After a short spin on a highway, the taxi crept slowly through narrow streets with throngs of people and livestock everywhere. To say it’s hot in Cairo in the summer is an understatement, so the residents come out in the cooler evenings and stay well into the night. The cafés overflowed. The shops were open, and patrons were haggling over goods. I could smell the sweat through the open taxi windows. Every once in a while, a biker carrying sheep hides, the heads still attached, knocked into the side of the cab. Each time I jumped.

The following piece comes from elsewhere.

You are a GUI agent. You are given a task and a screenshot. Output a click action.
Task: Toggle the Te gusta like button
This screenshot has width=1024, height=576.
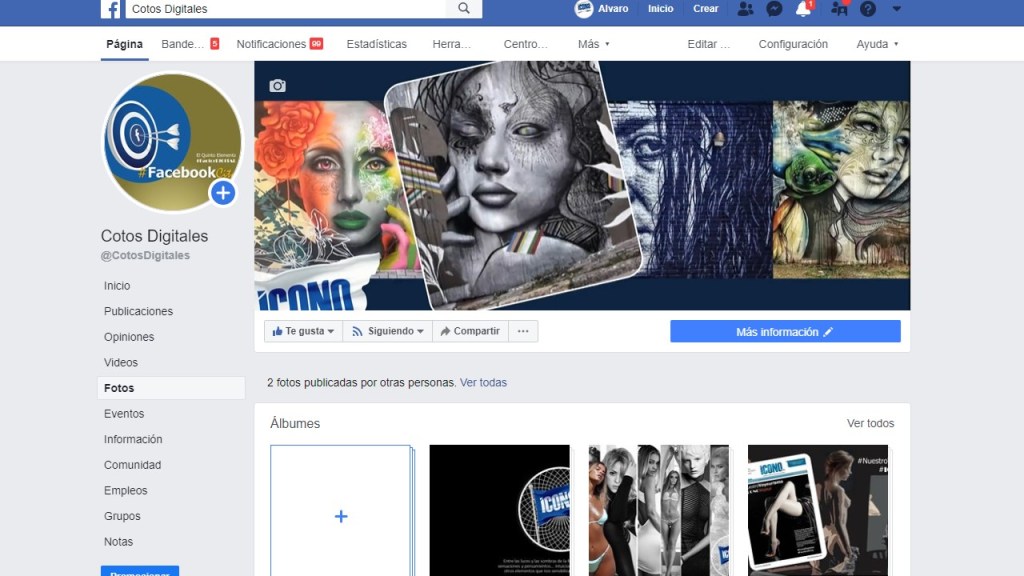click(x=303, y=331)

Eventually we pulled up in front of the Ambassador Hotel, a grimy, stucco, seven- or eight-story building. I paid the fare, swung my backpack over my shoulder, and walked in. Men in white gallabiyas, traditional full-length cotton shirts, and white head wraps lounged in the unadorned and uncarpeted lobby, sipping tea and chatting. Two fans tried vainly to stir the thick air through the crowded quarters. In my jeans, T-shirt, backpack, and brown skin, I looked at once familiar and unfamiliar. The conversation stopped conspicuously when I walked in. I was just too tired and too on edge to engage. In phrase-book Arabic, I asked for a room, was given an ancient skeleton key from the front desk, and stepped into an obviously unsafe elevator with an attendant. I could hear the conversation in the lobby resume loudly as soon as the door closed. I checked into a filthy room with a single stained mattress on a metal frame, a concrete floor, a window that opened onto the elevator shaft, and a cold-water tap. The bathroom, down the hall, consisted of a hole in the floor over which one stood or squatted and from which the foulest stench rose without relief. None of it mattered. I was asleep in minutes.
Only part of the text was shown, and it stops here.